Manziel l’admet d’emblée, le sommeil a été difficile à trouver après une telle dégelée. En plus d’impressionner ses nouveaux coéquipiers, il aurait voulu envoyer une belle réplique à ses dénigreurs.

« Je me sentais mal, je voulais tellement gagner ce match, plus que n’importe quel auparavant. Mais tu encaisses le tout comme un homme et tu dois contribuer à remonter le moral de l’équipe. Après tout, le calendrier ne s’arrête pas, on a encore 11 ou 12 matchs à jouer », a-t-il confié. 

« Je regarde ça comme un test, j’ai été à l’écart pendant deux ans. […] J’aurais pu me dire que des millions de personnes regardaient mon premier match. Plusieurs de ces personnes vont déjà perdre confiance en nous en raison de ce match.
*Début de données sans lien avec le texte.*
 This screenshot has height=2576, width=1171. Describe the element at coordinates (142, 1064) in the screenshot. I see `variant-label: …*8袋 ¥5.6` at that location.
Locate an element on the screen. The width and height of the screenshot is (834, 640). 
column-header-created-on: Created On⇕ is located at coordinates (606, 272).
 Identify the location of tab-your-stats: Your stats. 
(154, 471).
Mais je ne vais pas le faire, je le vois comme un défi », a évoqué le quart-arrière.

À ne pas en douter, ses nouveaux coéquipiers vont lui permettre de se reprendre. Après tout, son potentiel se démarque parmi les candidats qui ont tenté de succéder à Anthony Calvillo.
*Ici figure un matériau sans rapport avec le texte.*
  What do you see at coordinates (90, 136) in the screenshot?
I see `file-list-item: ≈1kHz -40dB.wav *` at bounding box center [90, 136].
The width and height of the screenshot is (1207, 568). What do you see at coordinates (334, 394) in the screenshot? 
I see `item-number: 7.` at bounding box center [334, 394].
« Je sens que cette équipe croit en moi et j’espère que ça continuera d’être le cas. Je sais que ce n’est pas facile après m’avoir vu commettre quatre interceptions et c’est encore plus vrai avec l’engouement autour de ce match. Mais c’est arrivé et j’ai une bonne relation avec ces joueurs. J’ai parlé à quelques gars de l’attaque après la partie et j’ai assumé une grande part du blâme. Je retire de la fierté de mon travail », a spécifié Manziel. 

Le produit de l’Université Texas A&M s’est justement entretenu avec plusieurs joueurs offensifs et défensifs dans les derniers jours. Il souhaite acquérir des connaissances détaillées et partager les siennes afin d’atteindre la plénitude qui a appartenu aux Tiger-Cats à son baptême au Canada.

« On a besoin d’apprendre à jouer ensemble, d’être sur la même longueur d’onde. Quand tu atteins ce point, c’est amusant. On a pu voir que Hamilton avait du plaisir, ils sont ensemble depuis longtemps. On va atteindre ce point, on va sourire nous aussi à notre tour, il faut juste traverser des choses », a conclu Manziel.